In realtà, la circolare Inps 11/2019 ha fornito una lettura più estensiva, vietando il cumulo con qualsiasi reddito collegato ad attività lavorativa, instillando alle persone interessate ulteriori dubbi su quali redditi siano realmente compatibili con quota 100. Inoltre, l’Istituto dovrà chiarire come sarà -a posteriori- verificata la cumulabilità, cioè se per cassa o per competenza.
Si ponga, infatti, il caso di un lavoratore autonomo che maturi a 62 anni la pensione in quota 100, accettando dall’anno successivo una collaborazione biennale.
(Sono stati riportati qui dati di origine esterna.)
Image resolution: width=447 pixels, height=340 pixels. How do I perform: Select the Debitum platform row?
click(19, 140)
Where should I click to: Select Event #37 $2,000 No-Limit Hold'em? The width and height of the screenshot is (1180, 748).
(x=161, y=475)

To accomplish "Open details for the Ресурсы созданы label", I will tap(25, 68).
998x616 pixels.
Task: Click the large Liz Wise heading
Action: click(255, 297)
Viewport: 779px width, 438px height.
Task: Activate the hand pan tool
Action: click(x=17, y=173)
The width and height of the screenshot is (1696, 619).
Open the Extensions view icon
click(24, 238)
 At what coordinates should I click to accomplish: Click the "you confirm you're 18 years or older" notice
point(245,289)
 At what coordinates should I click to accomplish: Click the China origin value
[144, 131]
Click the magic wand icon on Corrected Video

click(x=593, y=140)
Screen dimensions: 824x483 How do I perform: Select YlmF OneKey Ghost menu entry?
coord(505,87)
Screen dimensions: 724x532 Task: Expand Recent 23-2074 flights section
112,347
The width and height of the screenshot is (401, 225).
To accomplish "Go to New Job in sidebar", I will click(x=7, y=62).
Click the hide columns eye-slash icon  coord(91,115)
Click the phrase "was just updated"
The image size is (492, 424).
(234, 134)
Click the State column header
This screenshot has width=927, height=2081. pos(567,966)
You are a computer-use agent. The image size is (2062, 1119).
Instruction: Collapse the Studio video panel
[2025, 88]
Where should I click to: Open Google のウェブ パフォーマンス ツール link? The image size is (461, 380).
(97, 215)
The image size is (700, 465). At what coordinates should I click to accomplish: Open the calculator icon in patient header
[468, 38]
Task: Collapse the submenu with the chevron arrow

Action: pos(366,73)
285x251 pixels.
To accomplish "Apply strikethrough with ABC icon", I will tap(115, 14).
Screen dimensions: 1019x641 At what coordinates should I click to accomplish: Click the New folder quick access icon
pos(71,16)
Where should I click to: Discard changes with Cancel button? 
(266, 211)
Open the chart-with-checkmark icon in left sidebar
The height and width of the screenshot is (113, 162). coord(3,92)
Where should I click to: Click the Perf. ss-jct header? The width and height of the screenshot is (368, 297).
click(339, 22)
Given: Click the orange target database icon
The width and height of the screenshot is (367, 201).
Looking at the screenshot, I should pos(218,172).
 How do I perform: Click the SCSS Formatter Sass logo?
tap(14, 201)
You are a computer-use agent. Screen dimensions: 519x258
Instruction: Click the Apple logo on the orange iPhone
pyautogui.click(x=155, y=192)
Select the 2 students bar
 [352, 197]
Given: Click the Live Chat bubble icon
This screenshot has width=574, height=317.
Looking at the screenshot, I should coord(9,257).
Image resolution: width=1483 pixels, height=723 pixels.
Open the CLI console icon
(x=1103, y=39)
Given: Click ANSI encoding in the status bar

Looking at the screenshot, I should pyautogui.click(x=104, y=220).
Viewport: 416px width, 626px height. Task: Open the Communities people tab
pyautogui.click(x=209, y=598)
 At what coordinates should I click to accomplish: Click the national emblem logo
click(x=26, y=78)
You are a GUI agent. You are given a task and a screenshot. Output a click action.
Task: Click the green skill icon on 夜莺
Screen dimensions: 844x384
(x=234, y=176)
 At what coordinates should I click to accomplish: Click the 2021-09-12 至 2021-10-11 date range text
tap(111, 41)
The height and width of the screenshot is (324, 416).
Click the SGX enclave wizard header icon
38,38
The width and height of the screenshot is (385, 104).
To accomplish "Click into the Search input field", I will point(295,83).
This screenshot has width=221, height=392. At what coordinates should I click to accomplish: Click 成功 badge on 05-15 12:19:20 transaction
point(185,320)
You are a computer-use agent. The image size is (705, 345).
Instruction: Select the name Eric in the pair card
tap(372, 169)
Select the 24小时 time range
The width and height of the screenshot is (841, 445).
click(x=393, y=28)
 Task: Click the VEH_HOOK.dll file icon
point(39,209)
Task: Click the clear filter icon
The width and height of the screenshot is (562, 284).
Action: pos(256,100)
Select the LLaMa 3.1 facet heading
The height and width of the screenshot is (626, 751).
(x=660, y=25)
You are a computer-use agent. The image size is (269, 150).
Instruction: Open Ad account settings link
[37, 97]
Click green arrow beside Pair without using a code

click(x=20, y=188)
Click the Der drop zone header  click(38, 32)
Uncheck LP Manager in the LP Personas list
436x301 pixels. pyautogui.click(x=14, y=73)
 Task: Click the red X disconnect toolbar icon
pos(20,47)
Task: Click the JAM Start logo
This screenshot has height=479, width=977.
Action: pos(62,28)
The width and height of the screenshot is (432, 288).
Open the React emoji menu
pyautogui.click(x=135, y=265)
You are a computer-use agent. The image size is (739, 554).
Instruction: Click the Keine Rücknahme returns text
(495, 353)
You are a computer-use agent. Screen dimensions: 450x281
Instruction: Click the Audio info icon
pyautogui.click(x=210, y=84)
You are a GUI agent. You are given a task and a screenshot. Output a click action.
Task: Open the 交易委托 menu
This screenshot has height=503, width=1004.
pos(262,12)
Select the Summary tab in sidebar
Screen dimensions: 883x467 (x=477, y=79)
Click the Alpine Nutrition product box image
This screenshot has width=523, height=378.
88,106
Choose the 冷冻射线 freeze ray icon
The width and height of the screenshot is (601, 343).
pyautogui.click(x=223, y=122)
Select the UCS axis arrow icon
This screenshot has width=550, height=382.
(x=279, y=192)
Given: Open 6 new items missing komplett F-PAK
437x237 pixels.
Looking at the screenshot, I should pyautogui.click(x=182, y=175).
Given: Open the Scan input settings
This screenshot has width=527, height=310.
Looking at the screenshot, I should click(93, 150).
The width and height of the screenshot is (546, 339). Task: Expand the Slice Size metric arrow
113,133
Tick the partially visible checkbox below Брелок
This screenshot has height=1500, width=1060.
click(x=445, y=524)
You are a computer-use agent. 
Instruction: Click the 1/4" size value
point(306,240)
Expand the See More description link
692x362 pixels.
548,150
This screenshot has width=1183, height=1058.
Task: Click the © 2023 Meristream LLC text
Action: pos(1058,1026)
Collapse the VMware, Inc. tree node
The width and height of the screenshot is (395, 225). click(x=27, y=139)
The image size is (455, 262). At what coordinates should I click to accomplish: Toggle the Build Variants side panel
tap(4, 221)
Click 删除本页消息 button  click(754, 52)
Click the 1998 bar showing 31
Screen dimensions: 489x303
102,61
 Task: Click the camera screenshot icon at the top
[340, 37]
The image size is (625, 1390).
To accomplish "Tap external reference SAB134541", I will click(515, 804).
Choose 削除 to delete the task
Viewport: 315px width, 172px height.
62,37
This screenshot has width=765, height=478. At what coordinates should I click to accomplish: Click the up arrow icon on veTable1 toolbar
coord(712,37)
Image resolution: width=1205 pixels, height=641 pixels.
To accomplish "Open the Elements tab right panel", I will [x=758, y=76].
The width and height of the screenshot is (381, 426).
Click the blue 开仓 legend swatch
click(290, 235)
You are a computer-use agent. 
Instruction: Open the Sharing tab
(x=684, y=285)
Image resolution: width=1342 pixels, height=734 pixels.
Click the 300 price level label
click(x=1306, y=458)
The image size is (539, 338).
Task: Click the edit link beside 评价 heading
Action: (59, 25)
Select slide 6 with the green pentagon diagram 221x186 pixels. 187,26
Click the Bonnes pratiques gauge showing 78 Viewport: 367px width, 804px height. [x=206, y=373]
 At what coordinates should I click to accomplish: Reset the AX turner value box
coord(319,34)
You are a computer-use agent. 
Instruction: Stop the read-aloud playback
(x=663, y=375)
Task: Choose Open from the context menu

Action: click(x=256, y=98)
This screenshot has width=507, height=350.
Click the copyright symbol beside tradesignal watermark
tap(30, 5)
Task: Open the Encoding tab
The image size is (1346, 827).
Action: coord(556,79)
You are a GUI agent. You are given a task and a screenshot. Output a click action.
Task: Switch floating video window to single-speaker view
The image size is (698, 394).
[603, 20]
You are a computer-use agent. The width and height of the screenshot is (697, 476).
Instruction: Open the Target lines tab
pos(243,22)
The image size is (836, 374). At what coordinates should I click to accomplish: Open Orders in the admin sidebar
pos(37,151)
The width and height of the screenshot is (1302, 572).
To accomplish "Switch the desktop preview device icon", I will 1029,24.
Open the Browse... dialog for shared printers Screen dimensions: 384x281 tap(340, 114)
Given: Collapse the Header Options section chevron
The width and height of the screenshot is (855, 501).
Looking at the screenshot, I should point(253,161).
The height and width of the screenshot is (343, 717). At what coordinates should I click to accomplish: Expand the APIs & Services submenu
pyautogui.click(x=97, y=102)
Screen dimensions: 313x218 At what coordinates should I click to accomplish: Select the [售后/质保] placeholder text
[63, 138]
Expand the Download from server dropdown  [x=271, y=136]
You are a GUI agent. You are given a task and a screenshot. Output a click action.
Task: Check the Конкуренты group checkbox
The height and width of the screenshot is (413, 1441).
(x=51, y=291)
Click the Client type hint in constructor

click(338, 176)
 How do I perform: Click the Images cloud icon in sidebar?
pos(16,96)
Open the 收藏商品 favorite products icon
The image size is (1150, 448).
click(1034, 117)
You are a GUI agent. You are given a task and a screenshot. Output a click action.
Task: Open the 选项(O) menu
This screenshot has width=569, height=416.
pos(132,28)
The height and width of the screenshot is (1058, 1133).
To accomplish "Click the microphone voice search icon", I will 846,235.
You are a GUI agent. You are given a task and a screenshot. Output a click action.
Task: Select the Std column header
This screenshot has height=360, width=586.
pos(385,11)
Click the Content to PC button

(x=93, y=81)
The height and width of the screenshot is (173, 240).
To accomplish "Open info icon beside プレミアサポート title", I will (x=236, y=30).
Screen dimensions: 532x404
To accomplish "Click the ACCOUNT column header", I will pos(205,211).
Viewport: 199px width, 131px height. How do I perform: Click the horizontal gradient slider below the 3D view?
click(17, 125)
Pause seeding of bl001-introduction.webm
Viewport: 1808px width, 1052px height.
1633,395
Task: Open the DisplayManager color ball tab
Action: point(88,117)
Se questo libero professionista scegliesse di farsi erogare i propri compensi esclusivamente nel secondo anno dell’incarico, se prevalesse un criterio di cassa, questi perderebbe il diritto alle rate di pensione del solo secondo anno mentre, se si applicasse quello di competenza, entrambe le annualità pensionistiche sarebbero revocate.
Il mancato rispetto del divieto di cumulo, peraltro, non comporta la perdita definitiva della pensione, ma la revoca degli importi erogati nell’anno in cui si supera il limite dei 5.000 euro di lavoro autonomo occasionale o si svolgono lavori che determinano redditi incompatibili con quota 100.